Aside from the use of the historic ‘Type’ nameplate, the Type 00 concept’s London Blue hue – referencing one of the most famous E-Type paint colours – and its dramatic, exaggerated silhouette nod to its sports cars of the past. The new era of Jaguar takes most of its inspiration from the lifeblood of the marque: youth, emotion and performance, with an overlying garnish of that British, give-no-fucks sense of creativity that often elicits controversy in the very best way. After all, the most iconic Jaguar cars have always reflected the culture of their time. Think the postwar optimism of the XK120, the D-Type’s place in the golden era of motorsport, the E-Type as a ’60s sexual revolution icon, how the XJ220 became the supercar of the power lunch generation, the 2000s rebirth of British cool and the F-Type and, most recently, the I-Pace as an early pioneer within the EV-as-a-status-symbol shift. Type 00, in its fierce boldness, cool and audacious absurdity and digital render-like surfaces is a perfect poster-car of the times.

“For us exterior designers, capturing the essence of Jaguar was key,” says Tino Segui, Jaguar’s chief exterior designer. “We wanted to bring in those outstanding proportions, that presence, that character that have been defining the heritage of our brand … For us, it’s been very important to take a fearless approach. We want to be bold and redefine Jaguar in a very exuberant way.” The dynamic shape pushes against the high-riding, stub-nosed shapes we’ve seen on many new EVs, and it’s worth noting that the platform, which underpins Type 00, came second to the design of the car. The feline ‘leaper’ – which has also been reimagined – can be found laser-etched into hand-finished brass ‘ingots’ on each side of the car. Like the charging port and air intake, these deploy when needed to reveal rear-facing cameras. Segui says the deployable tech was a choice the design team made to keep the purity of the design intact. Aside from the use of bold colours and a new ‘strike-through’ horizontal line signature, materiality also plays a key role in Type 00. Inside, there’s more deployable technology via screens that can slide away; cool, travertine stone is used as a plinth down the central spine, and wool-blend textiles mimic handwoven yarns, resulting in a lovely contrast between ideals of the future and the past. While not all of these elements will make it to the GT, it will be an interesting journey to see how the creative approach and overall atmosphere seen here will be reinterpreted for the road.

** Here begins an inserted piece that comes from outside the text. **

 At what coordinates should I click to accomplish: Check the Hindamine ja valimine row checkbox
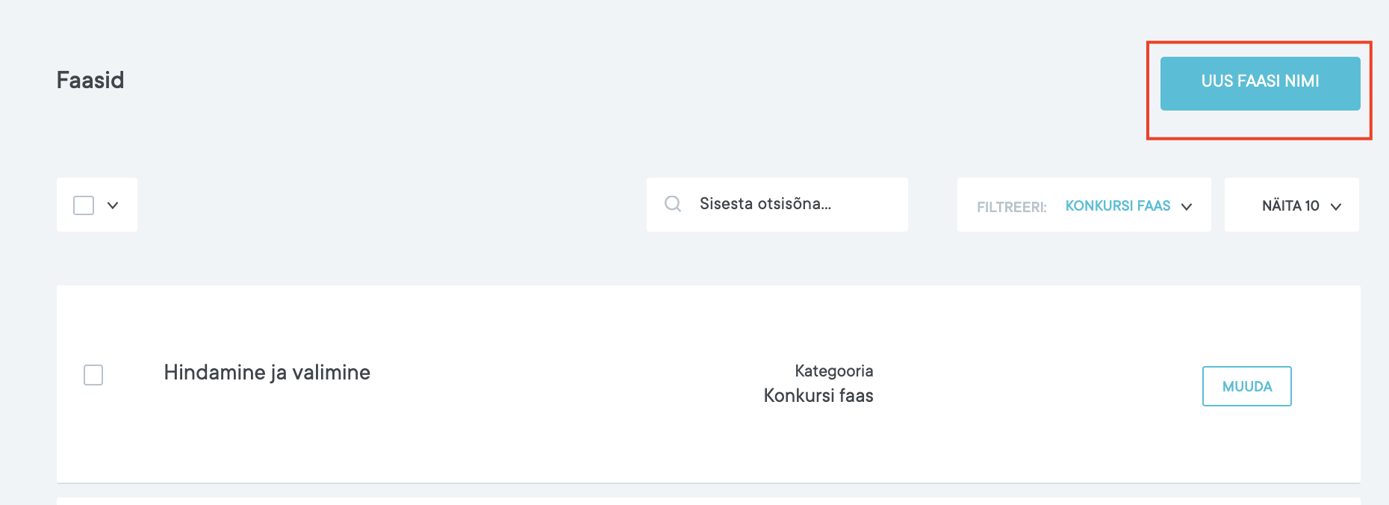pyautogui.click(x=93, y=375)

In a similar vein to the response to Defender, by far the loudest critique of Jaguar’s rebrand has been around preserving the legendary marque’s heritage – with many design and car lovers asking why a retro-mod was never on the table. As Rawdon Glover, Jaguar’s managing director points out, living in the past was never an option. “Jaguar as a brand has a very, very rich history, whether it’s the [racing] wins or the iconic individuals associated with our brand, from Steve McQueen to Lady Diana,” he says. “However, we must not be a heritage brand. Jaguar has to be forward-looking.” Glover notes that Jaguar instead wanted to look to the way fashion, watches and architecture evolve while respecting the DNA, provenance and storytelling of its past. “We are the custodians of the Jaguar brand, and we need to make sure that it’s relevant, it’s desirable and it’s sustainable for the next 90 years of its history.” He adds, “in that context, sometimes being a custodian of the brand means you need to make small incremental changes. But with so much disruption and change happening in the industry at the moment, particularly around electrification, we need to do something much bolder than that. We need to peel away the layers of the brand and look at the essence of what it is to be a Jaguar and reimagine that for a 21st-century electrified future.”